When I used to teach solely English Language Learners, I would share in their excitement the first time they would run into class and say, "Miss! I dreamed in English last night!" For those students, that marked a transition from being a Visitor in the English language, to being a Resident in the English language. Most of them will always remember that day, or that dream. It marked a major transition, especially because they were trying really hard to make that transition. They wanted, even needed to reside in the English language. My favorite conversations involved dreams they had that were part English, and part native language- as I liked to think that meant they saw their bilingual capabilities as something of value. But I digress... I bring this up because I had a difficult time remembering the details of my early experiences on the internet. If I remember correctly, my first online experience involved a dial-up connection to AOL in order to check my email. So exciting! After that, though, my memory fails me. I don't remember when I applied for my Visitor Visa for the internet- that is to say, when I realized the world wide web as a collection of tools in an "untidy toolbox." I don't remember when I began to think of the internet as a solution or an answer or an inspiration or a space in which to extend relationships or connections. As I watched Dr. White's lecture on the Visitor/Resident theory concerning the internet, I was quick to label myself as a resident, but unlike my ELD students, I don't remember that moment - when I moved from Visitor to Resident. It just sort of happened.
Through most of Dr. White's lecture I could see myself as completely resident.
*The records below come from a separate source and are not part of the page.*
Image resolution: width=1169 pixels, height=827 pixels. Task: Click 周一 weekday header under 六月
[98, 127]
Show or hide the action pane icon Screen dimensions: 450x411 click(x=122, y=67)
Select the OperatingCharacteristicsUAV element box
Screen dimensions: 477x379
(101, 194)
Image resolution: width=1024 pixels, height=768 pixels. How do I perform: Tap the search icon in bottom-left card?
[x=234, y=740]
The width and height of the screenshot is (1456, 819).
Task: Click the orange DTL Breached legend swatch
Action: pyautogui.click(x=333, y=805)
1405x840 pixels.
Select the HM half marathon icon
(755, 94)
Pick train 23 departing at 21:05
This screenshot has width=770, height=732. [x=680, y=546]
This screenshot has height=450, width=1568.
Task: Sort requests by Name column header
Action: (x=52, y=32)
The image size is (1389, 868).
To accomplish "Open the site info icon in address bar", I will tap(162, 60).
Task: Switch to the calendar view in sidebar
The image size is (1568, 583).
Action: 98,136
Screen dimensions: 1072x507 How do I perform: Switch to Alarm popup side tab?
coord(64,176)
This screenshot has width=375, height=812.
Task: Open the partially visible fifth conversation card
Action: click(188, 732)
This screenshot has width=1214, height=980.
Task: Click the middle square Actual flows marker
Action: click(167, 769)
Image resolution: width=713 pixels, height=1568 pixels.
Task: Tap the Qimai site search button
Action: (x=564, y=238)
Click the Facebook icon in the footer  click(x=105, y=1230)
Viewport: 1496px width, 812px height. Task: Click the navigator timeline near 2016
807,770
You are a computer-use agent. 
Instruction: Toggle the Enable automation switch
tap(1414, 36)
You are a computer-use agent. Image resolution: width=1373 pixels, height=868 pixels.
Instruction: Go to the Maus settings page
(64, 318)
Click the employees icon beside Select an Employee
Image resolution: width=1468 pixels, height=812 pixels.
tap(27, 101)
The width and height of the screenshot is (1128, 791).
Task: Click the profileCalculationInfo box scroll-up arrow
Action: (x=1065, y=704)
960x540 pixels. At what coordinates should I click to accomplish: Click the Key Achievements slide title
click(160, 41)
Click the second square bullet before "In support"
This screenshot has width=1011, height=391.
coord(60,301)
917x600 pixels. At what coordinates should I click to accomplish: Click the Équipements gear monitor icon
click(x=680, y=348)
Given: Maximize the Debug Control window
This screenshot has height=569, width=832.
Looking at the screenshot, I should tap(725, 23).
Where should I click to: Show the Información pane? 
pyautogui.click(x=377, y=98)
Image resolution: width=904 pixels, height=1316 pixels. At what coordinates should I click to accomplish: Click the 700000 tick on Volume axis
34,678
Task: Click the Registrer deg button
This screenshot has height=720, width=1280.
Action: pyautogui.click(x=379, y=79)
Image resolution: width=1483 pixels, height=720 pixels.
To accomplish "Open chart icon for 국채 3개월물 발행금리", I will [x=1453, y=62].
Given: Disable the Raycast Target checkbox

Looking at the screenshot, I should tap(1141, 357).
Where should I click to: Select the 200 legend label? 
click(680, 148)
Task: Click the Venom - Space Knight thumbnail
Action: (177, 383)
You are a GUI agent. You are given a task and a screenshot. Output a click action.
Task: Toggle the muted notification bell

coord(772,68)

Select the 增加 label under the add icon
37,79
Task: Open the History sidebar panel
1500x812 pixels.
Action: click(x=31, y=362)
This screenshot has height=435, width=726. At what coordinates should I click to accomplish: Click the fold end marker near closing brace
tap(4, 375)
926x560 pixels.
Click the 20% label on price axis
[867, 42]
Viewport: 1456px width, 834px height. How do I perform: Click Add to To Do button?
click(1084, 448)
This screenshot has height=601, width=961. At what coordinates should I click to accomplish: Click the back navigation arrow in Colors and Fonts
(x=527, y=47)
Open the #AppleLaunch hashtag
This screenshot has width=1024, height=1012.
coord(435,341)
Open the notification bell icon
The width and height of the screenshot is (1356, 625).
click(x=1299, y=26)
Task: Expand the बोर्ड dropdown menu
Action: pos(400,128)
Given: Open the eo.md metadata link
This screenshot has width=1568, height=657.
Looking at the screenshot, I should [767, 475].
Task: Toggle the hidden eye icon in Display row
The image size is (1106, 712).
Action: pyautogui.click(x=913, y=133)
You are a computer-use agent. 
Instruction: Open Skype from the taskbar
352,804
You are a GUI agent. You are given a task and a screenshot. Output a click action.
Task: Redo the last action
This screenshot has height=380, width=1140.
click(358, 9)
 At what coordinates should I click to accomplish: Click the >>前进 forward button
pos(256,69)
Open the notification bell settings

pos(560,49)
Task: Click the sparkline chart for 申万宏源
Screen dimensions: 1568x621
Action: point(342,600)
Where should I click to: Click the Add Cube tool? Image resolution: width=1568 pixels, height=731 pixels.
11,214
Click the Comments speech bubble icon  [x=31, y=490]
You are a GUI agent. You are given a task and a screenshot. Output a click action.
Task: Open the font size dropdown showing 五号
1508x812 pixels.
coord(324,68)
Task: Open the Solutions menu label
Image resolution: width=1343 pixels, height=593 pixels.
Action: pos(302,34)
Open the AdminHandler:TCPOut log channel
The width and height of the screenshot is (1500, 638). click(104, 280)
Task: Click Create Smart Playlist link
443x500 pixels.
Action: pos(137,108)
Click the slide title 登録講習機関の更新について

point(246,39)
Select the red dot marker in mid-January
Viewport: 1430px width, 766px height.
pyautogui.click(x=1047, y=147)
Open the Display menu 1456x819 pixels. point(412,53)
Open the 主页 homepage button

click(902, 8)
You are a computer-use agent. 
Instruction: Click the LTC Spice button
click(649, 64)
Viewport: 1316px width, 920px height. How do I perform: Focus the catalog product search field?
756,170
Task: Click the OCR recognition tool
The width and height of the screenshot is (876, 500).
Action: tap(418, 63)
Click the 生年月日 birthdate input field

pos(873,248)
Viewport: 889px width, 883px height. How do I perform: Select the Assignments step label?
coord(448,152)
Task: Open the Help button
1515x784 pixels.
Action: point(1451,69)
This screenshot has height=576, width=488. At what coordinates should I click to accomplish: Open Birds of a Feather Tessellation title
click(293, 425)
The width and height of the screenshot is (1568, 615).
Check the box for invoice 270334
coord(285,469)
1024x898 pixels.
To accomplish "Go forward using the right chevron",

I am social within social networks and definitely enjoy the connection and ability to extend my relationships with people. I live part of every day online in some significant way. Then he got to the part where he brought up Andy Powell's commentary regarding Twitter, and how, to paraphrase, one can be taught how to use Twitter, but that doesn't mean that one will get Twitter. That's when I realized that, yes, I am a resident of the internet, but I am not all the way down at the far end of the spectrum with the landowners. Maybe I rent space, with the intention to settle down and buy soon. I feel completely comfortable on Facebook, Instagram, Pinterest, Vine, etc. But for some reason, even though I know how to use Twitter, and I do use it, I don't completely get it. I don't get what's so great about it. When I go through my feed of probably amazing tweets, most times I stop on a few tried and true sources to spend a few moments with, but mostly I see far too much for me to possibly read- and I think, "What is the point?" I think the other reason Twitter is not my favorite venue is that I am limited to 140 characters! (I just laughed out loud) That's ridiculous for this wordy gal. There is no room for adjectives!
One question I have is this: I have several friends who are quite tech savvy, utilize the web frequently as a tool, and have multiple social media accounts. BUT- they call themselves Lurkers. They lurk- they rarely post- maybe out of shyness or maybe because of privacy preferences. Would these people be considered visitors of the internet?